Saturday, 8 November 2014

Top Five Fictional Female Villains

Last week, there was a shocking reveal at the end of the penultimate episode of this year's run of Doctor Who. It turned out that - oh, it's been a whole week now, I can say it - the mad Marry Poppins-esque Missy who has been terrorising the Doctor is in fact... the Master!
So to coincide with the return of the Doctor's greatest adversary in a very different form, I thought it time to look at the most despicable women from the halls of fiction, an illustrious category that the Master now belongs to. In no particular order, I give you the most terrible, terrifying and iconic female villains.

Morgan Le Fay
Appeared in: The legends of King Arthur

I'm something of an enthusiast of the legend of King Arthur. I don't claim to be an out-and-out expert but I appreciate the tales as something like the founding fathers of British storytelling and always enjoy dipping into the wealth of interpretations of the stories (although I was never that fussed about the popular BBC series Merlin, oddly enough). The legends, of course, have brave heroes in King Arthur and Merlin but also have a great villain in Arthur's half-sister, Morgan Le Fey (sometimes called Morgana) who acts as the main antagonist in most modern versions. Lusting after the throne of Camelot, Morgana will stop at nothing to end Arthur's reign, including using her own son, Mordred, to kill his uncle (and sometimes father) in battle. She's been hounding King Arthur in various forms over roughly a thousand years - you don't get much more of a determined villain than that.

Irene Adler
Appeared in: 'A Scandal in Bohemia' by Sir Arthur Conan Doyle and numerous film and TV adaptations and literary pastiches.

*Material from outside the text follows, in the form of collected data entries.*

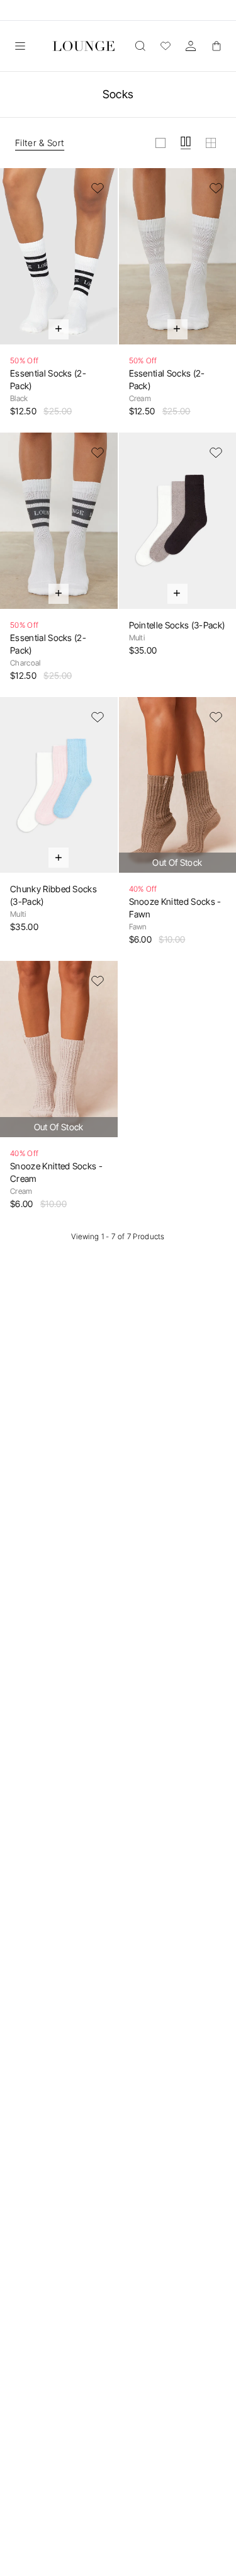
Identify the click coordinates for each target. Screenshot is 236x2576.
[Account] (191, 46)
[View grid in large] (160, 143)
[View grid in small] (211, 143)
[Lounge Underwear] (83, 46)
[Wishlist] (165, 46)
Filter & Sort (39, 142)
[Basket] (216, 46)
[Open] (20, 46)
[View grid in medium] (186, 143)
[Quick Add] (58, 329)
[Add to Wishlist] (97, 188)
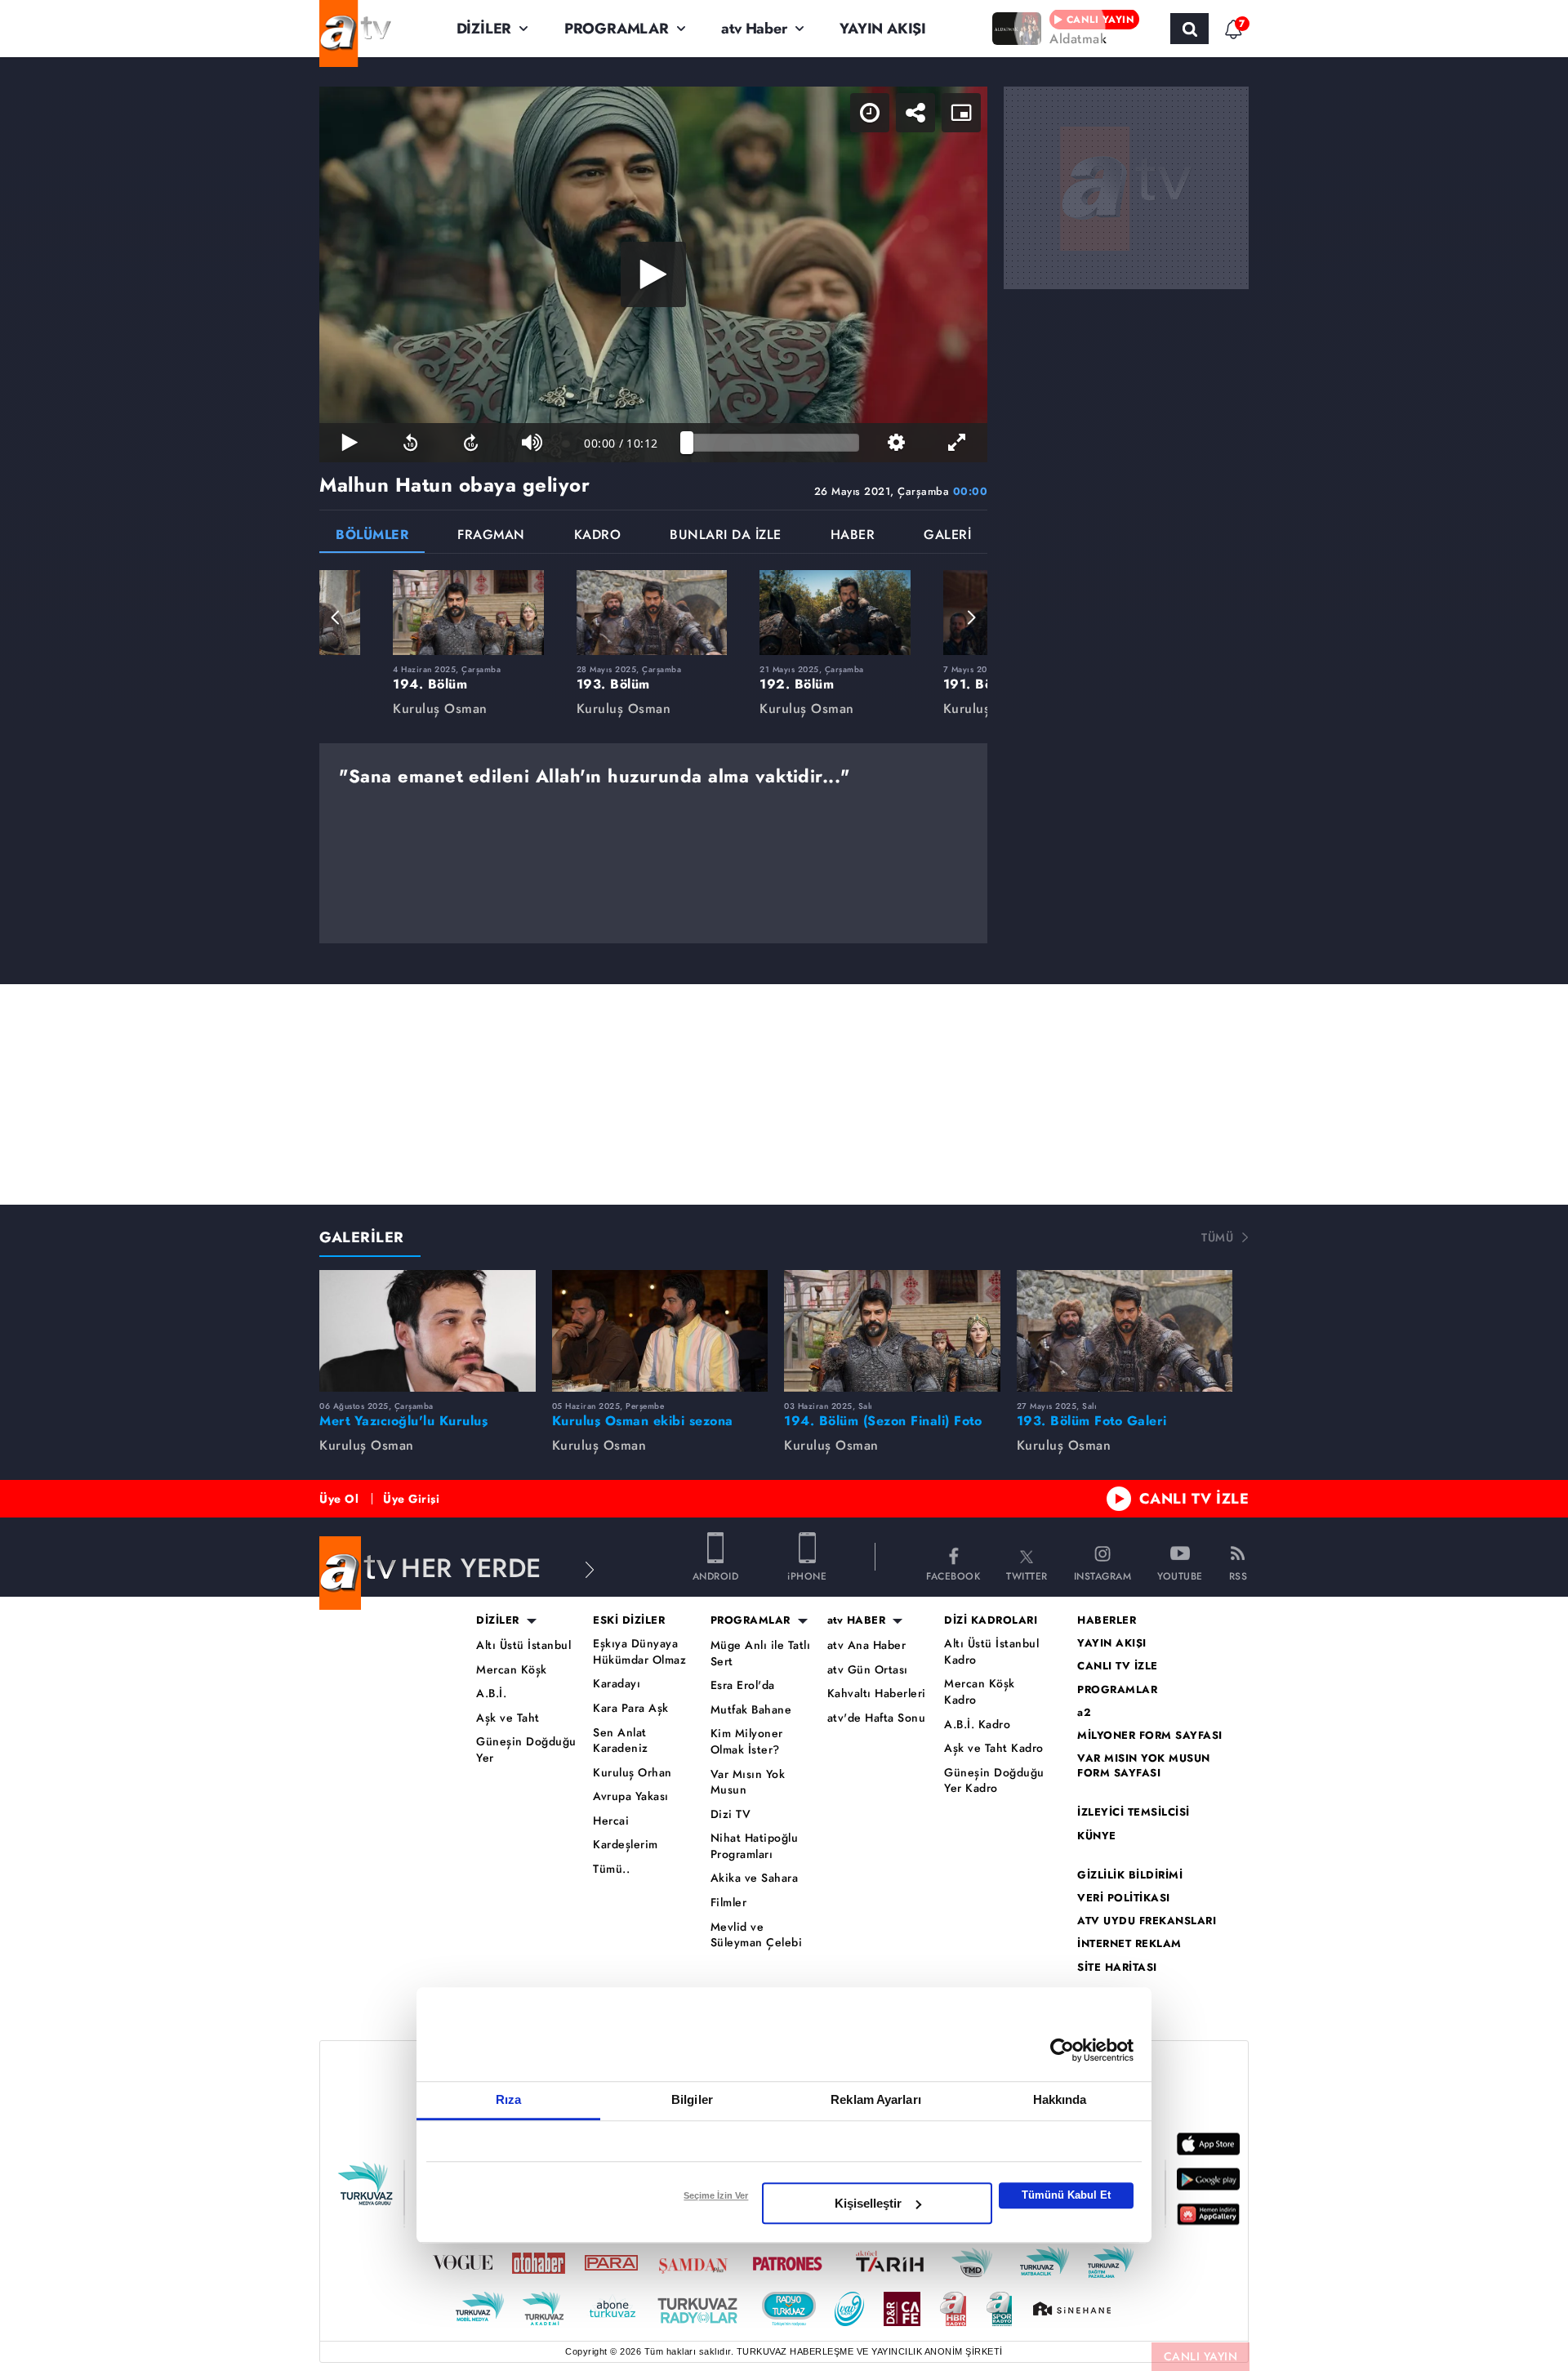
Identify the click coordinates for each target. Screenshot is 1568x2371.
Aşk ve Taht (508, 1718)
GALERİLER (361, 1237)
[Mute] (531, 442)
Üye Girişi (411, 1498)
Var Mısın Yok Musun (748, 1782)
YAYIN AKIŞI (883, 28)
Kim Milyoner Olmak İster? (746, 1742)
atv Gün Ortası (867, 1670)
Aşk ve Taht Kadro (994, 1748)
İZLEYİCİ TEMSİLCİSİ (1133, 1812)
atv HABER (856, 1620)
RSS (1238, 1575)
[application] (653, 274)
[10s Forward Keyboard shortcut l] (471, 442)
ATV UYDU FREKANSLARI (1146, 1921)
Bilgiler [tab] (692, 2099)
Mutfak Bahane (751, 1710)
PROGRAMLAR (616, 28)
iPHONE (806, 1575)
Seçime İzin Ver (716, 2195)
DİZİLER (484, 28)
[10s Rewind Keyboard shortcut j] (410, 442)
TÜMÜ (1217, 1237)
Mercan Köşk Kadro (979, 1692)
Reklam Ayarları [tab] (876, 2099)
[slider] (773, 442)
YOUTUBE (1180, 1575)
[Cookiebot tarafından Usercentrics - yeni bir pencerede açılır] (1062, 2050)
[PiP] (961, 112)
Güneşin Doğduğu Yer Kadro (994, 1781)
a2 (1084, 1712)
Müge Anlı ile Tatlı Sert (760, 1653)
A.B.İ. (491, 1693)
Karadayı (616, 1683)
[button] (335, 617)
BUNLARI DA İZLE (726, 536)
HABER (853, 536)
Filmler (728, 1902)
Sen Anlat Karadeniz (620, 1741)
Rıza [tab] (508, 2099)
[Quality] (896, 442)
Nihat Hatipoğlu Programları (754, 1846)
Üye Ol (339, 1498)
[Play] (653, 274)
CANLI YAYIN (1201, 2356)
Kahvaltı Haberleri (876, 1693)
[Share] (915, 112)
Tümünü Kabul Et (1066, 2195)
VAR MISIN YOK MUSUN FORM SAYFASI (1143, 1765)
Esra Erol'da (742, 1685)
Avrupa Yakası (631, 1796)
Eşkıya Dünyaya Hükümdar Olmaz (639, 1652)
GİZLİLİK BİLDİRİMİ (1130, 1875)
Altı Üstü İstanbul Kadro (991, 1652)
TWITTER (1027, 1575)
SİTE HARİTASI (1117, 1967)
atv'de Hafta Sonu (876, 1718)
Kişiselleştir (868, 2203)
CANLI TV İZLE (1194, 1498)
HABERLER (1106, 1620)
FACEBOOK (953, 1575)
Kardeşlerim (625, 1844)
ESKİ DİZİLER (629, 1620)
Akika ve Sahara (754, 1878)
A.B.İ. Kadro (977, 1724)
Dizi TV (730, 1814)
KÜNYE (1096, 1836)
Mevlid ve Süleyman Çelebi (756, 1935)
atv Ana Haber (866, 1645)
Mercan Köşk (511, 1670)
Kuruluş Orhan (632, 1772)
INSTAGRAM (1103, 1575)
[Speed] (869, 112)
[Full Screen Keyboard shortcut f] (957, 442)
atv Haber (753, 28)
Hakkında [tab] (1060, 2099)
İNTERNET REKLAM (1129, 1943)
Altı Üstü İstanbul (523, 1645)
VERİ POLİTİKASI (1123, 1898)
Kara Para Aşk (631, 1708)
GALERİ (947, 536)
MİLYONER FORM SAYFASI (1150, 1735)
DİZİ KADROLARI (990, 1620)
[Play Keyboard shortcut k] (349, 442)
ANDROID (716, 1575)
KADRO (597, 536)
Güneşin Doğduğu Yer (526, 1750)
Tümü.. (611, 1869)
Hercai (611, 1821)
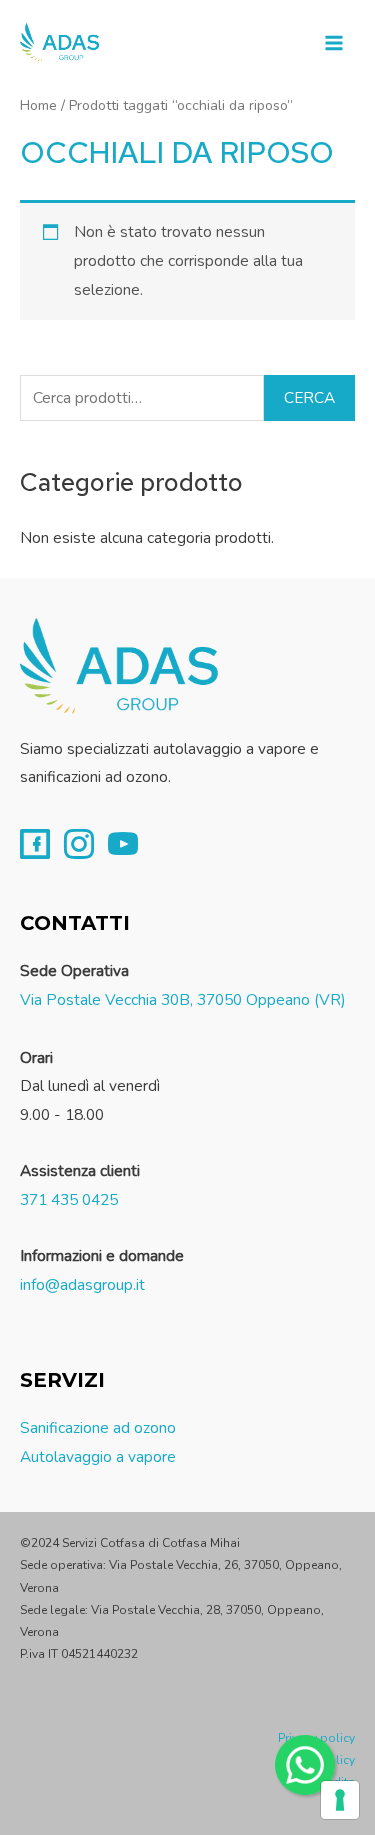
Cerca (309, 397)
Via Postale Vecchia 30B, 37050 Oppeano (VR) (183, 999)
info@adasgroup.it (82, 1284)
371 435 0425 (69, 1199)
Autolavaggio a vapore (98, 1456)
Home (38, 105)
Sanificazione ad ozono (98, 1427)
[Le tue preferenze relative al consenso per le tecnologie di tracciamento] (340, 1800)
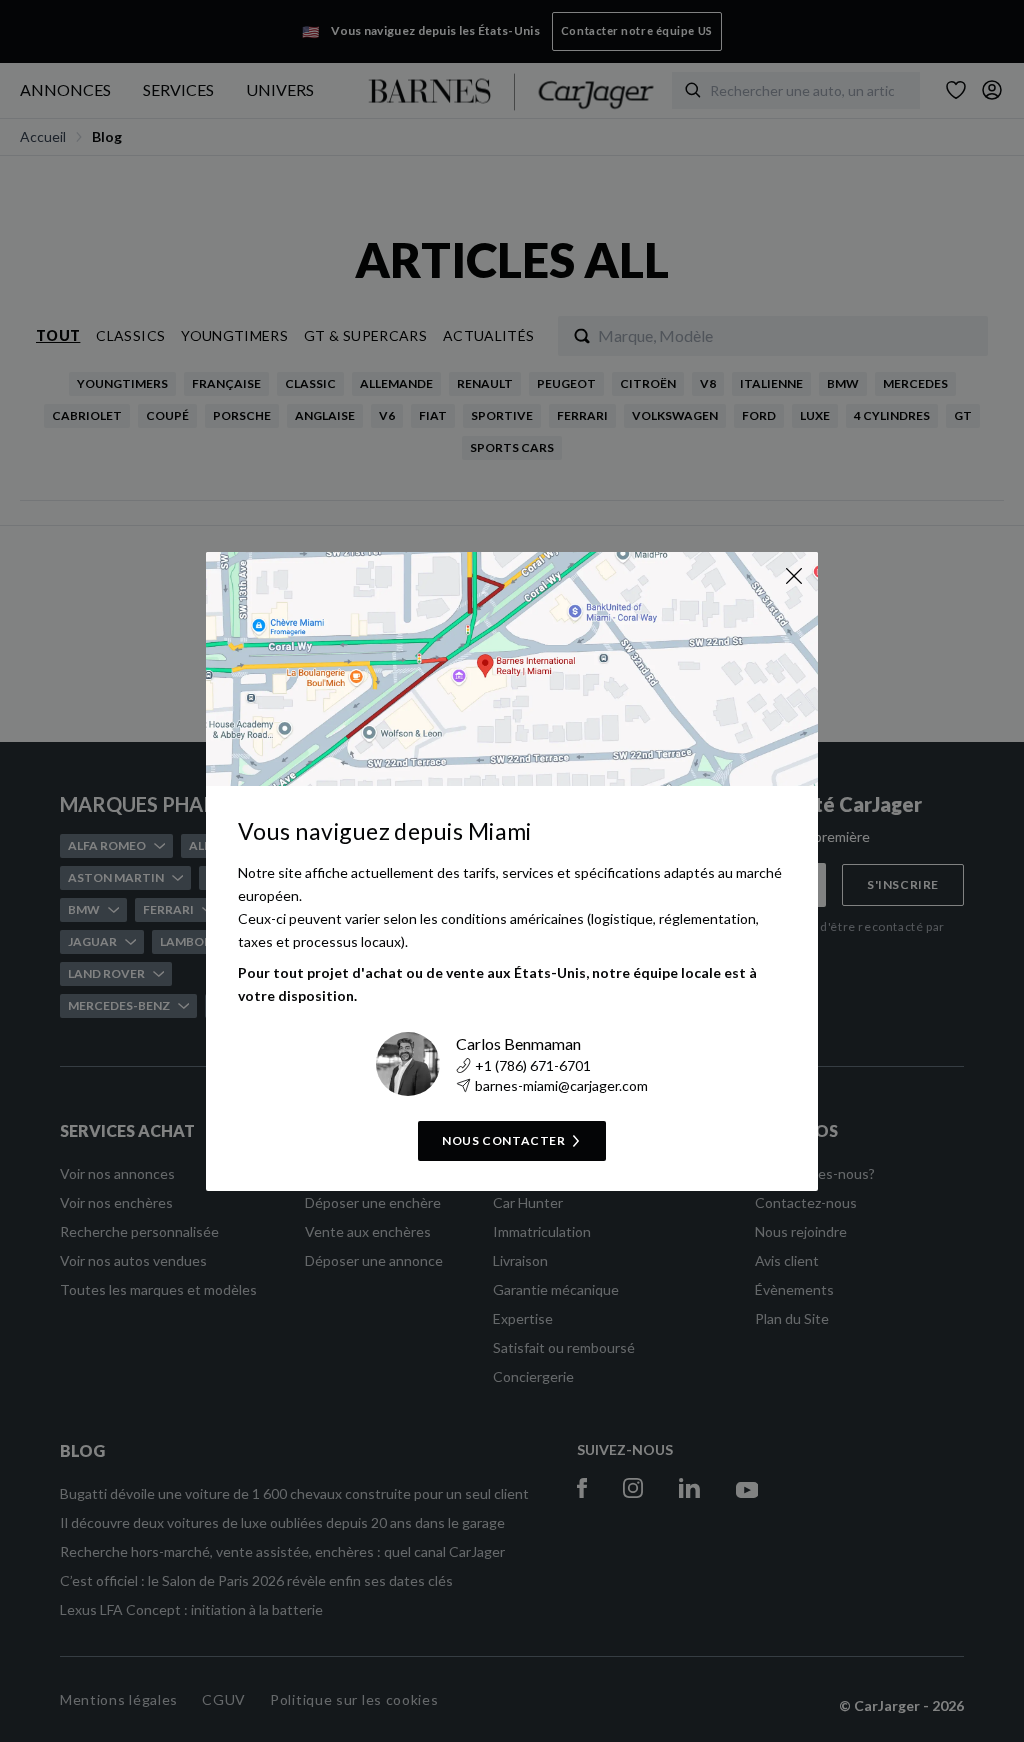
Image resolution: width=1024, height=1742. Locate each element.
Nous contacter (503, 1140)
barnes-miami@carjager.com (561, 1085)
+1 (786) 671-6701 (533, 1065)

Technically, Conan Doyle's original character from the Sherlock Holmes canon was not a true villain - Holmes was against her in the case but her only crime is a dalliance with a European royal in her youth. In most adaptations, however, her character is extrapolated to become a proper criminal. Much like Catwoman is to Batman, she and Holmes tend to work on opposite sides of the law but nevertheless harbour an affection for each other, sometimes this is unspoken, sometimes it is a fully-fledged love affair. This version of the character has been explored recently in both Sherlock and the Robert Downey Jr films but in Elementary, the character was taken further. The presumed dead ex-love of Sherlock, Irene turned out to be a female Moriarty in disguise. Changing a male master criminal into a woman - I'm sorry, Moffat, I think someone beat you to the punch.

The Other Mother
Appeared in: Coraline by Neil Gaiman.

Neil Gaiman's Other Mother from his exquisitely creepy children's novel Coraline is less of a villain in the femme fatale mould of Morgana and Irene and more of a walking nightmare. A creature from a realm of her own devising, like a spider in its web, the Other Mother lures children into her lair to feast on their souls. To entice the children, rather than use a house made of sweets, she acts as a loving parent... just one with buttons for eyes. The Other Mother is an utterly terrifying creation, playing off the inherent childhood fear of adults you trust to look after you turning out to do the opposite. As well as the simply intrinsically scary image of people with buttons for eyes. something which resides firmly in the uncanny valley.

Miss Havisham
Appeared in: Great Expectations by Charles Dickens

As a creation of Dickens, the claim that Miss Havisham is a cast-iron villain is a less clear one than with others on this list. The woman has a sympathetic backstory and eventually repents her wickedness, but she is still the greatest thorn in Pip's side as he tries to woo the love of his life, the icy Estella. Having been jilted at the altar, the ageing bride-to-never-be forever wears her ragged wedding dress and plans to use her adopted daughter, Estella, to break the hearts of men everywhere like her's was broken. Miss Havisham is someone whose own debilitating heartbreak and thirst for revenge has blinded her to how her actions affect others. Firstly, not only does she torment Pip merely to wallow in his pain but, more importantly, she raised Estella to be nothing more than her foot soldier, to go and act out her wish to destroy all men for her. 'Hell hath no fury like a woman scorned', indeed.

Dolores Umbridge 
Appeared in: the Harry Potter novels by JK Rowling and its film series, played by Imelda Staunton

The most despicable character in the Harry Potter series. Yes, Voldemort killed Harry's parents. Yes, Bellatrix Lestrange killed Sirius Black but neither of them wore such an alarming shade of pink.
Outwardly twee, Professor Umbridge harbours a deep lust for power and a sadistic streak as great as the Dark Lord's own, shown in the gruesome punishments she dishes out in detention and her placement at the head of the Ministry of Magic's witch-hunt (sorry, muggle-hunt). From her prissy, condescending nature to her more despotic tendencies, Umbridge is unlikeable to the core. In fact, Umbridge is so repulsive you can hardly stand to look at her photograph. That's why I've put her last, so you don't have to look at her for too long. And that's the truth because, as Umbridge herself likes to brand people with, I must not tell lies...

'Death in Heaven', the Doctor Who finale, is on tonight at 8.00 pm on BBC One.